A roadmap should show how your sustainability reporting will function. For example, you might first set out expectations for governance, shareholder engagement and disclosure. Then look at your expectations for performance in the following areas:

– Operations
– Supply chain
– Transportation and logistics
– Products and services
– Employees

 

2. Identify key players and develop a governance structure

Identify the data owners of your sustainability programme and establish communication pathways between them and the sustainability team. Bring in site contacts and enterprise stakeholders to make sure they buy into the goals. Short conversations up front can save significant time chasing information later.

 

3. Develop accountability structures

This is a framework not unlike an organisational chart in that it shows the different groups involved in reporting. It includes an outline of the roles and responsibilities of each group, and describes the processes, people and supports necessary to function effectively. Accountability structures provide clarity, organisation and communication.

 

4. Leverage technology

The right systems allow you to house various data points from all owners in one place. Rather than manually inputting data from a variety of sources, which is time intensive and error prone, implement a SaaS cloud-based solution.

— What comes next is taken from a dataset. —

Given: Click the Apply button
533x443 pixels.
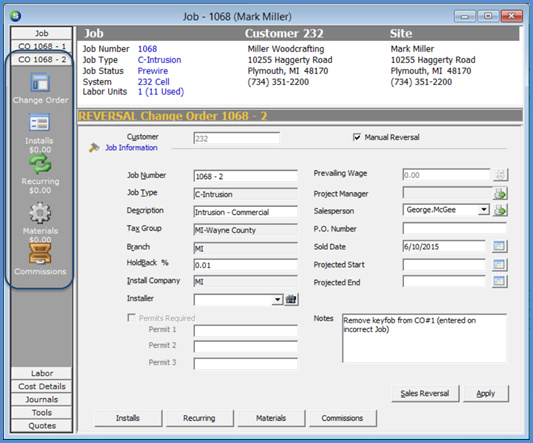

That way, data can be more easily analysed and acted upon. This platform should also offer drill-down capability into single-site, interval-level data to find inefficiencies that can be hidden in monthly reports.

 

5. Identify the quickest ROI opportunities

Use analytics to identify projects with low up-front investments that can result in positive results over a relatively short period of time. Examples include an understanding of the leading and lagging site performers within your real-estate portfolio, or an immediate
opportunity to reduce carbon emissions. As much as 50 per cent of potential efficiency improvements are low- to no-cost.

 

6. Communicate successes

Share success stories with stakeholders and highlight the value of what has been accomplished, as well as challenges the company needs to address. Sustainability communications will only deliver brand value if they are based on brand strategy and integrated with mainstream communication.

 

7. Continually assess and refine

Examine where your strategy is performing well and expand upon those aspects. Then refine (or discard) the tactics that are showing less success.

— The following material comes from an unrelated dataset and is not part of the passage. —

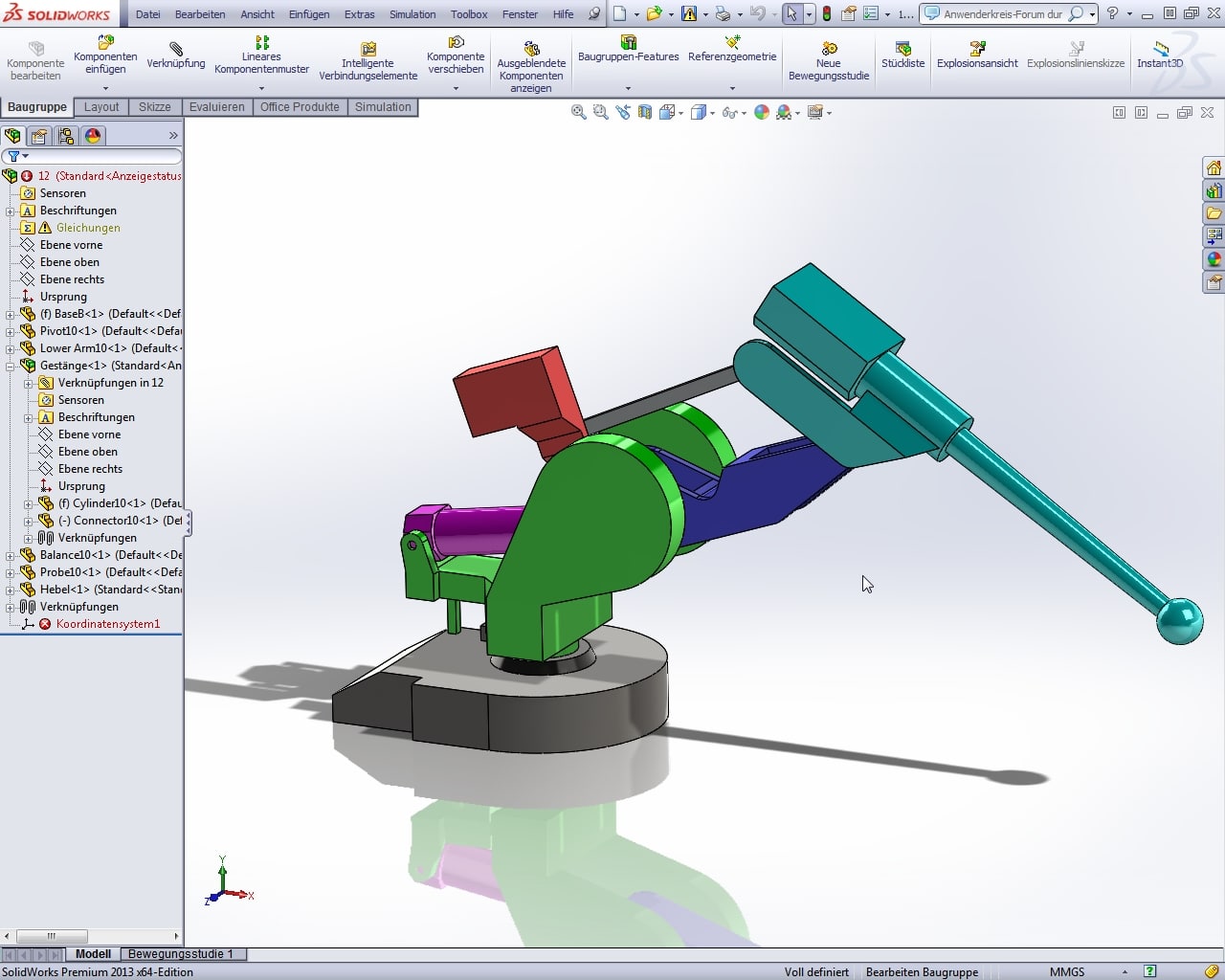
Task: Select Koordinatensystem1 in the feature tree
Action: (x=107, y=624)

Outside of your team, industry experts can fill gaps to drive efficiency and improve performance. Reporting strategies should be assessed on a regular basis, integrated with feedback from internal and external stakeholders.

 

8. Create a sustainable culture — from the top down

Companies that see significant returns on their environmental initiatives recruit a diverse roster of employees who have one thing in common: an appreciation for the climate challenge and a passion for action. That starts all the way at the apex, with the board of
directors.

For a company operating in the 21st century, the risks and opportunities a board considers must include environmental and social issues.